* **What this task involves**: Output the span of lines from the one that contains "The image size" through the end of the records, inclusive, exactly as written and free of pictures.

____ Entries supplied

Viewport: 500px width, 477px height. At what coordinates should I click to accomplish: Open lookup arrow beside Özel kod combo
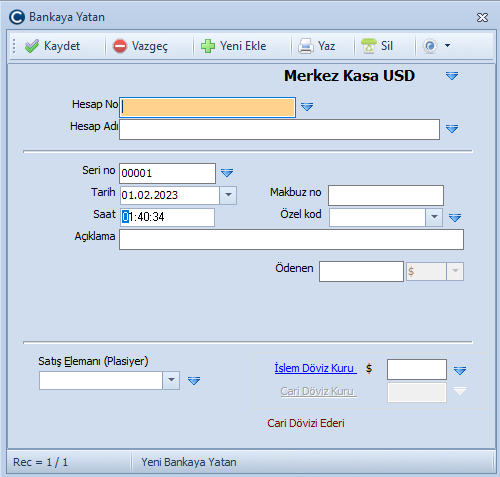pos(455,218)
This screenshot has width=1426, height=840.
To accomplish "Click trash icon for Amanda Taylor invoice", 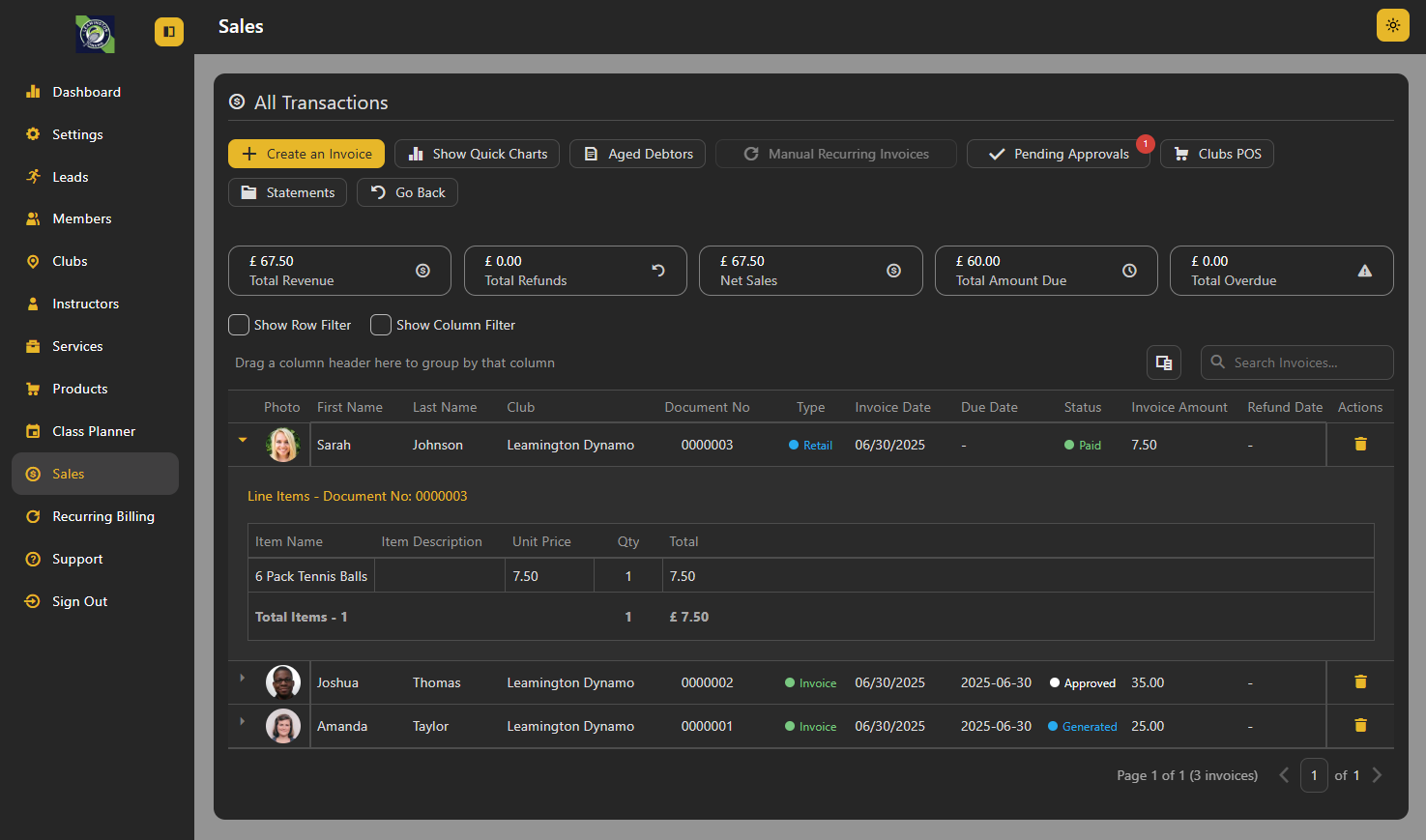I will tap(1360, 725).
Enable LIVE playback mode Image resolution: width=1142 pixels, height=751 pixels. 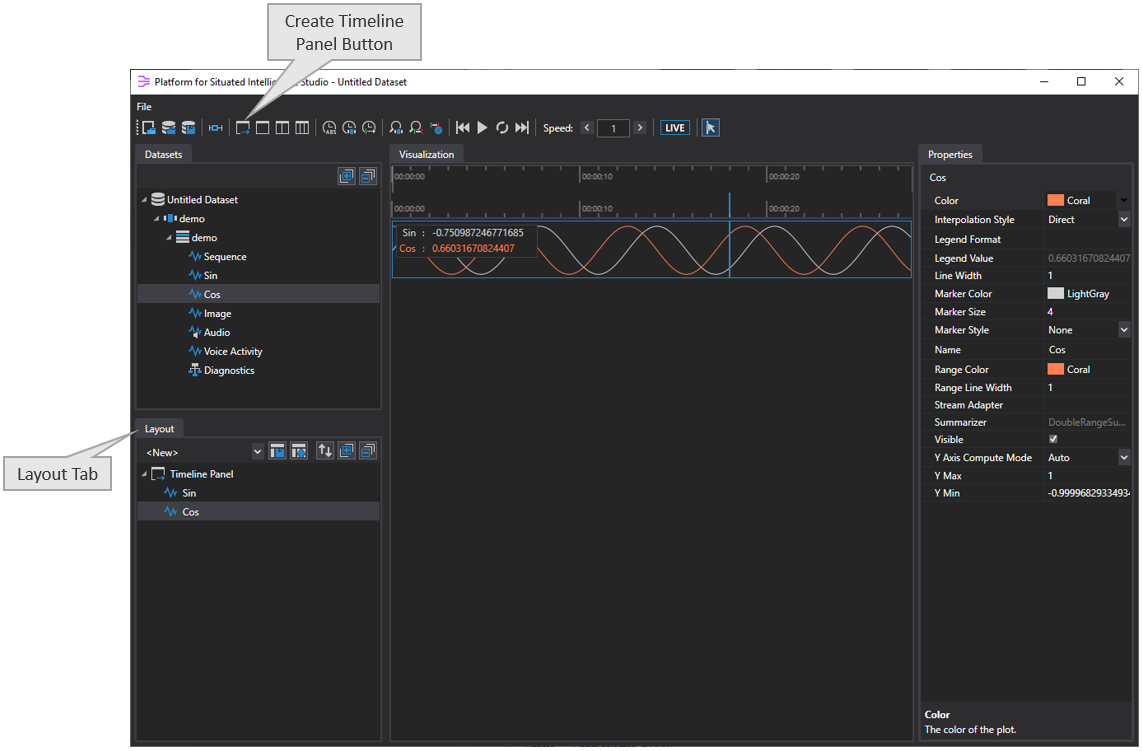[x=674, y=127]
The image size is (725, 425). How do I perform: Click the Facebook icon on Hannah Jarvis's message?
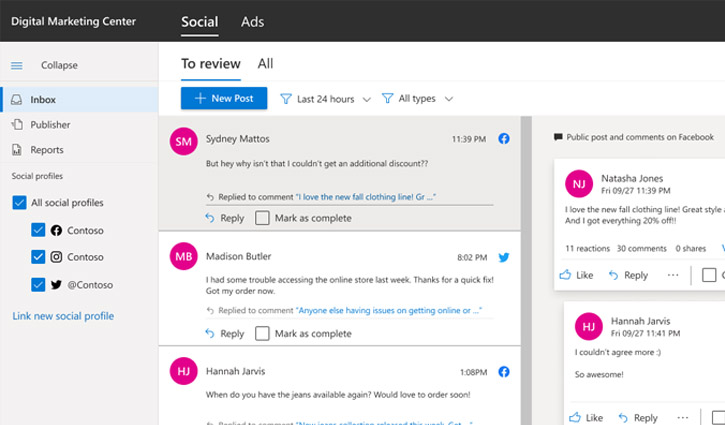pos(504,372)
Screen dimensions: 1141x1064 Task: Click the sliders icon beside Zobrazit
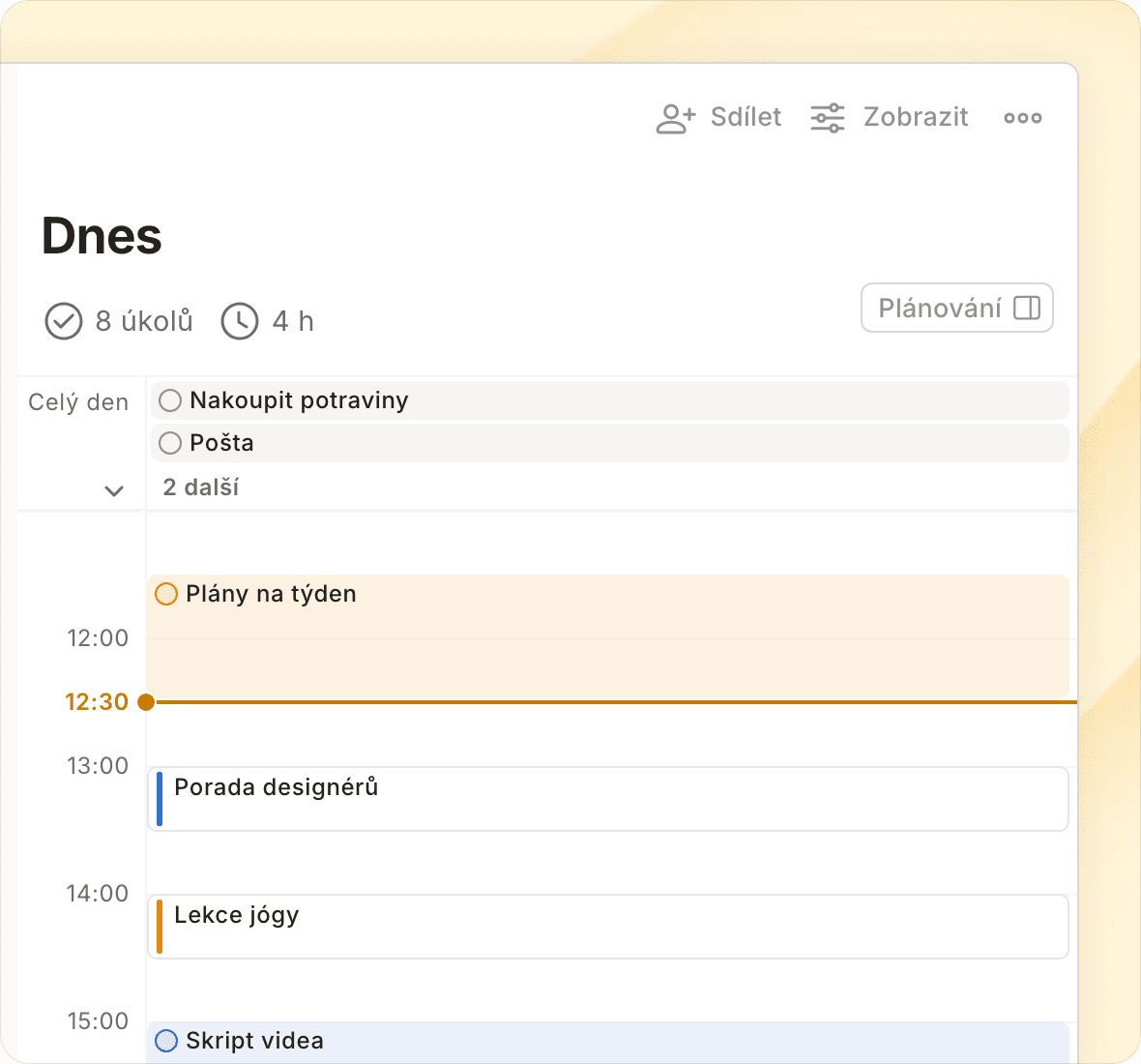click(828, 118)

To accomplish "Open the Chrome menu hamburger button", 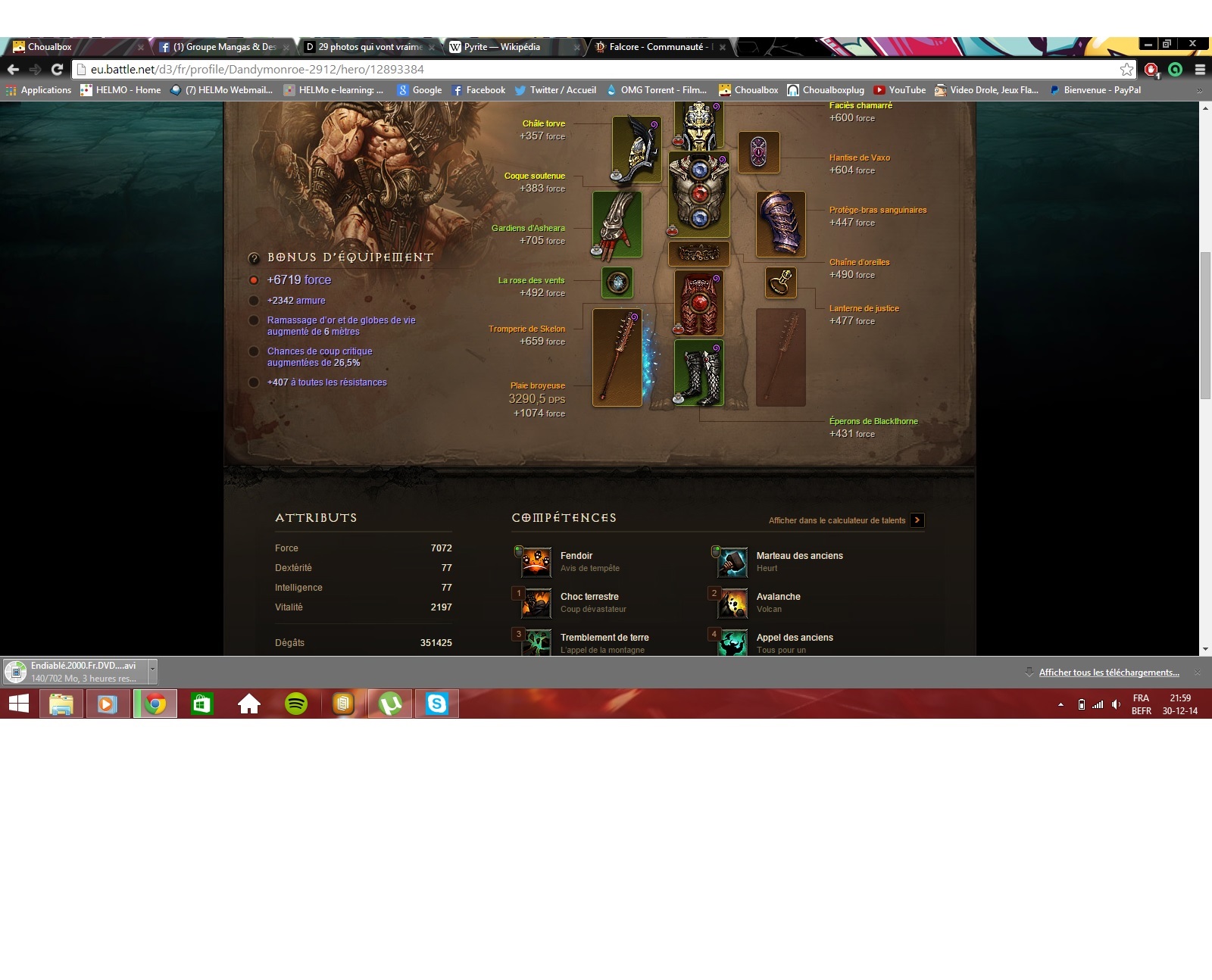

________

* **Your response**:
The image size is (725, 425). How do I perform: Click the Facebook icon on Hannah Jarvis's message?
pos(504,372)
Screen dimensions: 1141x1064 Task: Click the sliders icon beside Zobrazit
click(828, 118)

To accomplish "Open the Chrome menu hamburger button", 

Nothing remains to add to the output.